Social media monitoring is no longer a novelty for brands, said Lauren Harper, Oracle Marketing Cloud’s senior manager of social marketing, in a recent webinar.
“It’s really now become imperative that all brands have some sort of strategy around listening on social media,” she said.
But it’s not just enough to listen. Companies also must act on what they have learned. In any relationship, one must respond to his/her partner’s wishes to keep the love alive, right? So let’s dive into five actionable social listening steps that will help brands improve their content marketing strategies and leave their customers wanting more.
Develop Content Based on the Results You Find
This tip seems like a no-brainer, but it’s an important point to reiterate. What topics are trending in your target market? Do certain questions appear often from customers? What stories do your customers care about?
If a brand isn’t monitoring feedback from its customers, then it could miss opportunities to give them what they want. Brands should check everything from tweets and Facebook comments to Yelp! reviews to provide content that answers customers’ concerns or frequently asked questions.
“Everything is a story,” Harper said. “And listening in is the first step to finding what those stories are.”
By monitoring Twitter, Honda discovered a band that was creating music videos from their cars. The brand showed its appreciation to the Honda owners through its Honda Loves You Back campaign by surprising the band, Monsters Calling Home, with an appearance on Jimmy Kimmel Live. The Honda Loves You Back campaign resonated with Honda enthusiasts and garnered positive attention from the ad industry and potential customers.
Improve Customer Service
Customers expect to be able to reach out to a company on whatever platform they want, Harper said. For some, that means connecting through Facebook or Twitter.
If a company rep wouldn’t leave an email unanswered for 24 hours, then perhaps he shouldn’t let a tweet go unnoticed either. Brands should respond as quickly as possible on social media and provide the best information in a clear, concise manner. The one customer that gets help will probably feel endeared to the brand, and the brand’s social followers can see firsthand how it promptly responds to customers’ needs.
Create More of the Content that Performs Well
Counting the number of shares and favorites, or using tools such as Google Analytics can help brands see what’s already popular on their website and social media platforms. If an audience gravitates towards a certain topic or a certain format, such as Q&As or numbered lists, then brands should consider recreating similar content.
For example, Nick Ayres, the global director of social marketing for the InterContinental Hotels Group, said IHG tries to find out what customers are saying about sleep in the Holiday Inn Express Stay Smart marketing campaign. They want to see the chatter about IHG’s brands, including Holiday Inn Express, and IHG’s competitors.
“We tune that listening in a way that helps us inform campaign decisions both at an aggregate level to understand how well the campaigns perform, but also as we think about iterations in the midst of the campaign,” Ayres said.

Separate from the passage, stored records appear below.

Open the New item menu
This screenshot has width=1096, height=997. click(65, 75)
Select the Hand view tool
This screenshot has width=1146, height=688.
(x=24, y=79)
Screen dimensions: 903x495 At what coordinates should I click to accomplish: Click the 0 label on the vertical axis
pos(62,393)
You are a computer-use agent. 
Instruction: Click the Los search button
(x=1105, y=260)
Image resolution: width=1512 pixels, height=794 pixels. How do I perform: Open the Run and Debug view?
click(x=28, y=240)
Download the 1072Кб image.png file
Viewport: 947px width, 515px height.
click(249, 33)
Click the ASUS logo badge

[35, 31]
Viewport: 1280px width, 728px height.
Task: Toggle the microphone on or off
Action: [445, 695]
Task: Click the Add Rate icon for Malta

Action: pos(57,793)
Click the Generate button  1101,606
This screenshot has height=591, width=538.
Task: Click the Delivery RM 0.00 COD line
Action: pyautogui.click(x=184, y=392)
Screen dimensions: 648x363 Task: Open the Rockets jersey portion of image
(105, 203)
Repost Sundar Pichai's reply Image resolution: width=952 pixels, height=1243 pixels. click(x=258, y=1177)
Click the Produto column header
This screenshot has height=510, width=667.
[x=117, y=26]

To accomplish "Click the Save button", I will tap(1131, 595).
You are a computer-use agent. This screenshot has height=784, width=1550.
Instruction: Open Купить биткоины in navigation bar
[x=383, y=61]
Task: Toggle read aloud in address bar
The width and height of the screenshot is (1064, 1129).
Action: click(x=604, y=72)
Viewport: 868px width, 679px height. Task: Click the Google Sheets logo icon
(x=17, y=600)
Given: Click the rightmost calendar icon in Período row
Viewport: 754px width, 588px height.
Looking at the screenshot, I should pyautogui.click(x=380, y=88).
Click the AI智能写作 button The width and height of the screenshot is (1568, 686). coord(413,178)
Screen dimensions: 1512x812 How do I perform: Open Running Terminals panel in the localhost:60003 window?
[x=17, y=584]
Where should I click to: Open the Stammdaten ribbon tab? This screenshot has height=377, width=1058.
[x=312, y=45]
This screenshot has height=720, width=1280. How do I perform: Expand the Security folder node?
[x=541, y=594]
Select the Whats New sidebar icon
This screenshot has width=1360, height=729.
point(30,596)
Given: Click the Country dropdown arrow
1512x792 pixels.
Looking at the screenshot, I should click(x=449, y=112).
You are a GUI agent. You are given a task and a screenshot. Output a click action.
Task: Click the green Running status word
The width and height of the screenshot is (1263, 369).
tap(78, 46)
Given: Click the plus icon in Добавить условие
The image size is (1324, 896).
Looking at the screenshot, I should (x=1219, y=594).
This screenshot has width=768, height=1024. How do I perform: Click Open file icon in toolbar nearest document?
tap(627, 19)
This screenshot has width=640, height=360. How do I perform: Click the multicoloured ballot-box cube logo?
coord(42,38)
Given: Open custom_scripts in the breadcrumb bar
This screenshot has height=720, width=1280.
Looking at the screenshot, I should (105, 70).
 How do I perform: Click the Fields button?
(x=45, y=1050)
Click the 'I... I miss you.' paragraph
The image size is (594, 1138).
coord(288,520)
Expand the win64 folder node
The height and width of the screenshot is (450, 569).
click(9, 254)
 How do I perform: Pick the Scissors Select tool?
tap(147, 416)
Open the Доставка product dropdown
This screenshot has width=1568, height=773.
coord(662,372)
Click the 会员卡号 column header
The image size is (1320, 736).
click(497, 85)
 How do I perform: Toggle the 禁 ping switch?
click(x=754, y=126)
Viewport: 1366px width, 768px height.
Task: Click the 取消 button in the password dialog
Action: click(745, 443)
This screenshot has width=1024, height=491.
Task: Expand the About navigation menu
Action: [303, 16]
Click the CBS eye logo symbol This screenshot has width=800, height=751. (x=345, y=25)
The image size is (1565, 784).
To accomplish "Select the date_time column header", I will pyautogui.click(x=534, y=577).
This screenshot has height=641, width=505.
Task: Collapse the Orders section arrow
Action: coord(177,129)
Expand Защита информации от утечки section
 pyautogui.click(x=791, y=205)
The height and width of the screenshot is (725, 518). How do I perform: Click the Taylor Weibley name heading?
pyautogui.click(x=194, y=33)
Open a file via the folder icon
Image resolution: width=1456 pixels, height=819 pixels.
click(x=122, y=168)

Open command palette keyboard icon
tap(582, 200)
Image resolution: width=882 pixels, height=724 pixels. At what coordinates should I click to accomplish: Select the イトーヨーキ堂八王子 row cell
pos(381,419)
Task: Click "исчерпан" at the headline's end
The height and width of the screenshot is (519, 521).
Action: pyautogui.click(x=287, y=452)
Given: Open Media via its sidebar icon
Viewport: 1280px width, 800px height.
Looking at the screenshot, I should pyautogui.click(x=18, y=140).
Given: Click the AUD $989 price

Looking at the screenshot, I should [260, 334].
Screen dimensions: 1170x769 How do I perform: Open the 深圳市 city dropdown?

So Holiday Inn Express knows what messages resonate well with its audience and makes adjustments to include similar elements in the rest of the campaign.
Plug in the Holes
Use social insights to improve products or processes customers find unsatisfactory or convoluted.
Do you remember when Gap tried to change its logo? When the company unveiled a new logo in fall 2010, customers expressed their ire on social media. Gap listened.
The clothing brand responded by crowdsourcing logo designs from its customers. Gap ultimately decided to stick with its logo of 20-plus years and acquiesced to the social media backlash.
Discover Brand Advocates and Develop Partnerships
Sometimes the best advocate is not the company itself, but it’s a real-life customer. Use social media listening to find key influencers and have those customers speak for the brand.
Many companies send social influencers with large followings their products and request reviews. A well-placed review can do wonders. The company wins because it reaches its target audience, but spends less money than it would on traditional advertising. Plus, the influencer has already built credibility with his audience, so the audience is willing to listen.
Social media listening helps brands identify online conversations about their products and use those insights to engage with customers, develop new content and identify potential partnerships with influencers. Social media listening can be an arduous task. But once a company develops its strategy and hones in on the data that’s most helpful, the benefits abound.